* Task to complete: Without any pictures, print exactly the lines that run from the start of the data through the line containing "You are a GUI".

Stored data
============

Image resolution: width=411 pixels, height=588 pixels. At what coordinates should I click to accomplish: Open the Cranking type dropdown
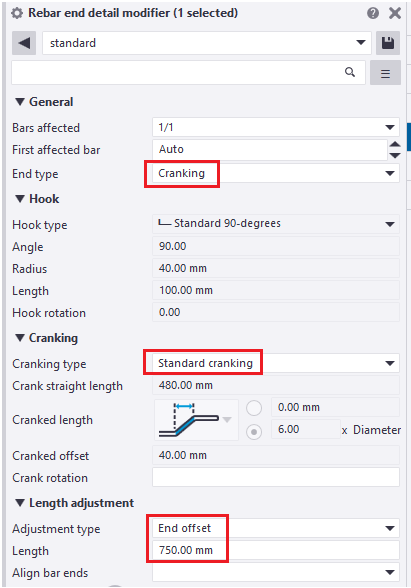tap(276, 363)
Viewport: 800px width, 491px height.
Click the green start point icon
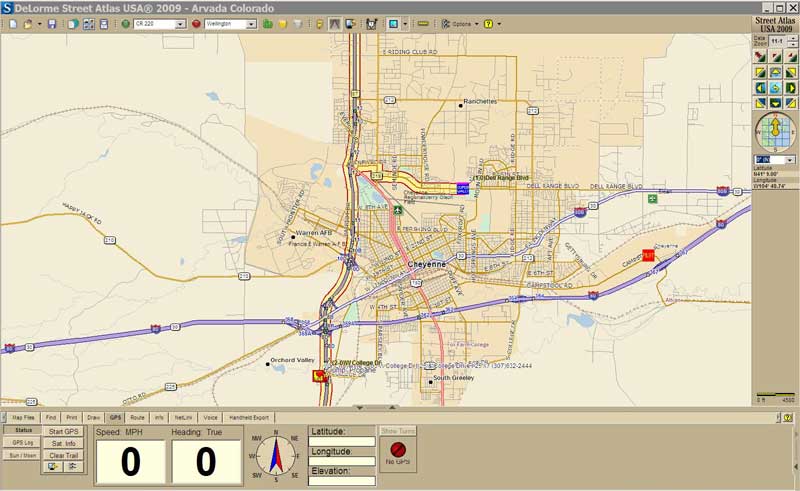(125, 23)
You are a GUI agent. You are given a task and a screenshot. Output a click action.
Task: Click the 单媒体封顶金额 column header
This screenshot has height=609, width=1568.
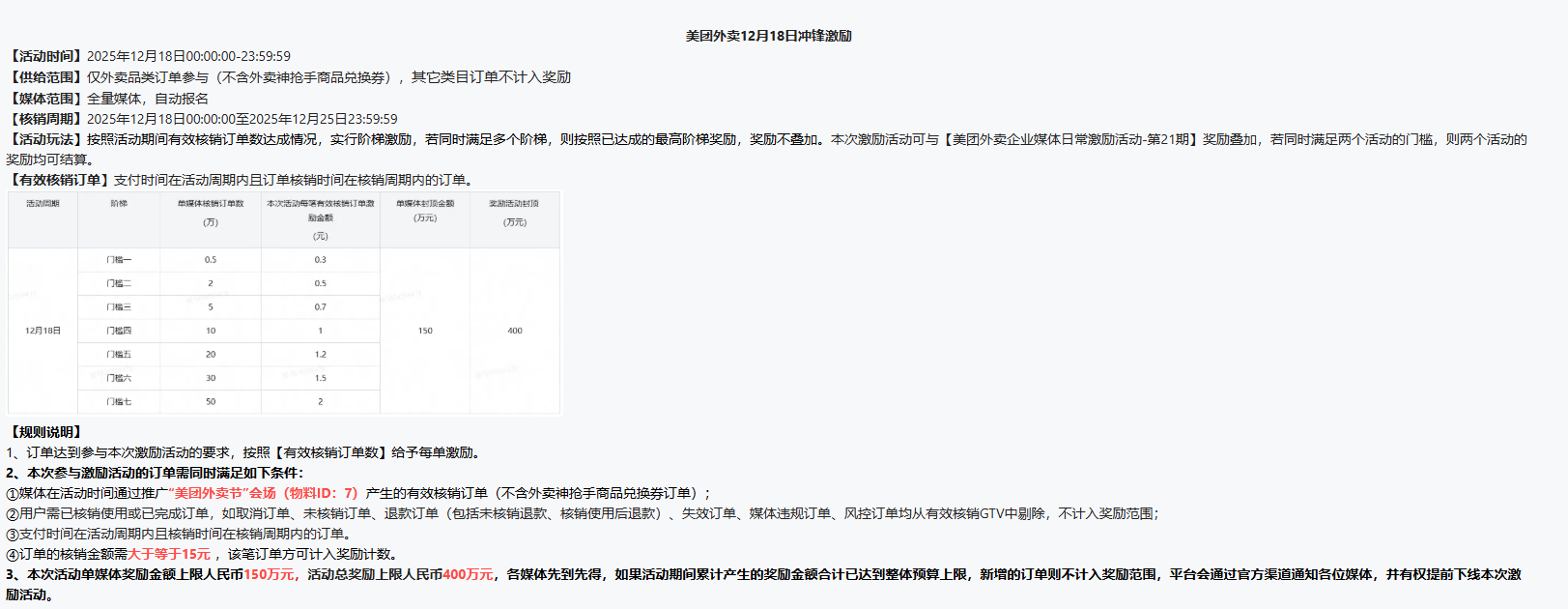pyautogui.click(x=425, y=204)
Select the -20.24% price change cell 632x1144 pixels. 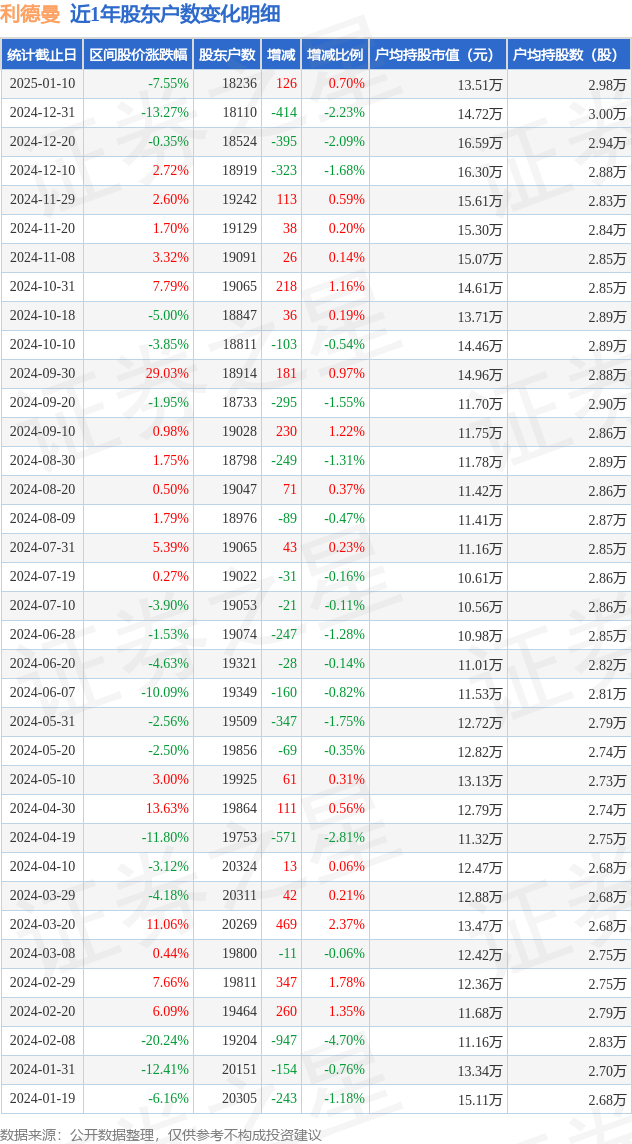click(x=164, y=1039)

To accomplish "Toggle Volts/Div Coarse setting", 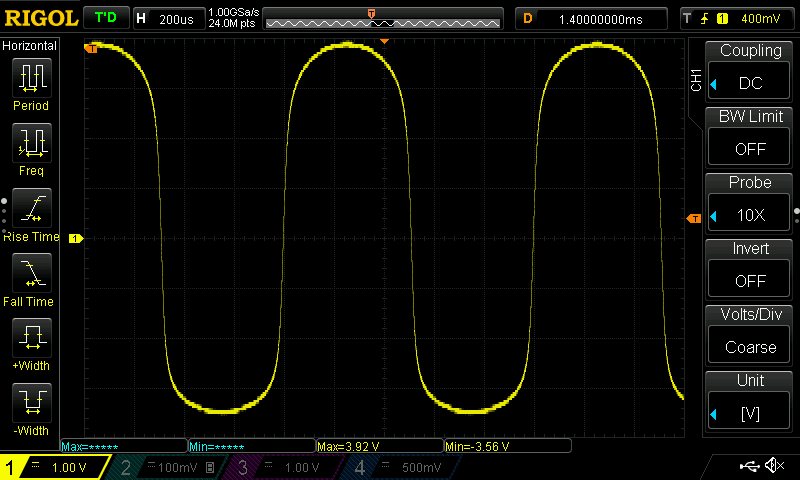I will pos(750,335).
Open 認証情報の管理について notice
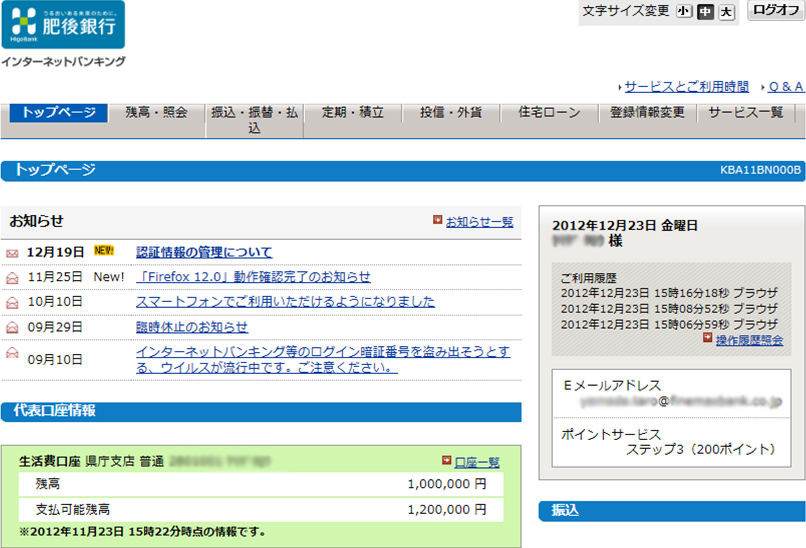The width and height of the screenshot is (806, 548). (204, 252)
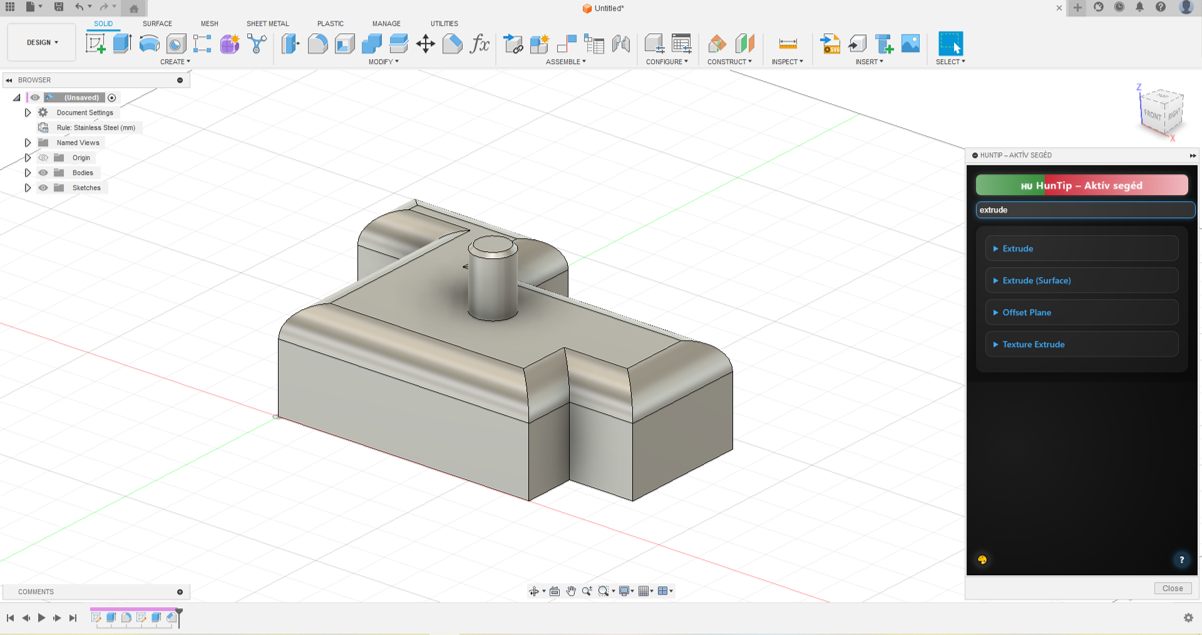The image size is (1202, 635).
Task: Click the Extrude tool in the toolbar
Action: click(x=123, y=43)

============

* Response box:
Image resolution: width=411 pixels, height=588 pixels. At what coordinates should I click to accomplish: Open the Cranking type dropdown
tap(276, 363)
Viewport: 800px width, 491px height.
Click the green start point icon
(125, 23)
You are a GUI agent. You are given a task and a screenshot. Output a click action.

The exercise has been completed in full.